- **Short problem**:
Extend the article on Eloy's album Destination, picking up right after its final sentence.

Studio album by Eloy
- Released: 14 May 1992
- Recorded: 1992
- Studios: Horus Sound, Hanover Michael Gerlach's home studio, Berlin
- Genres: Progressive rock, space rock
- Length: 53:28
- Label: ACI
- Producer: Frank Bornemann

Eloy chronology
| Rarities (1991) | Destination (1992) | Chronicles I (1993) |

Alternative cover
- 2024 LP reissue cover

Singles from Destination
- "Fire and Ice (radio edit) / Call of the Wild (radio edit) / Prisoner in Mind (radio edit)" Released: 1992;

Audio sample
- "Fire and Ice"file; help;

= Destination (Eloy album) =

Destination is the fourteenth studio album by the German rock band Eloy, released in 1992.

It is an abstract concept album conceived by Frank Bornemann, which deals with the concept of destiny and how much it determines the actions and the general course of people's lives.

- **Information provided**:
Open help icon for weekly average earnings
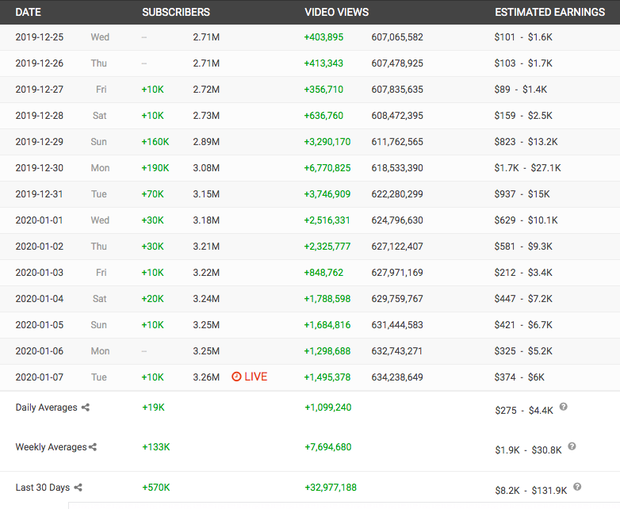571,447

- **Output for this exercise**:
Destination is the second album recorded by the Eloy duo line-up of Frank Bornemann and Michael Gerlach, established in 1988 with Ra. It also marked the return of bassist Klaus-Peter Matziol, as a guest musician. Matziol was a full-time Eloy member from 1976 to 1984, before their four-year hiatus.

The album has a heavier sound than previous Eloy recordings, as Bornemann was influenced by the heavy metal bands he worked for as a record producer, in his own Horus Sound Studios.

The painting on the front cover, entitled "Astrologica" and designed by Albert Belasco, depicts the twelve zodiac signs forming the hair of a young woman.

Professional ratings
Review scores
| Source | Rating |
| ArtRock | Star |
| Rock Hard | Star Half star |

==Track listing==
Music by Frank Bornemann and Michael Gerlach, lyrics by Bornemann and Diana Baden.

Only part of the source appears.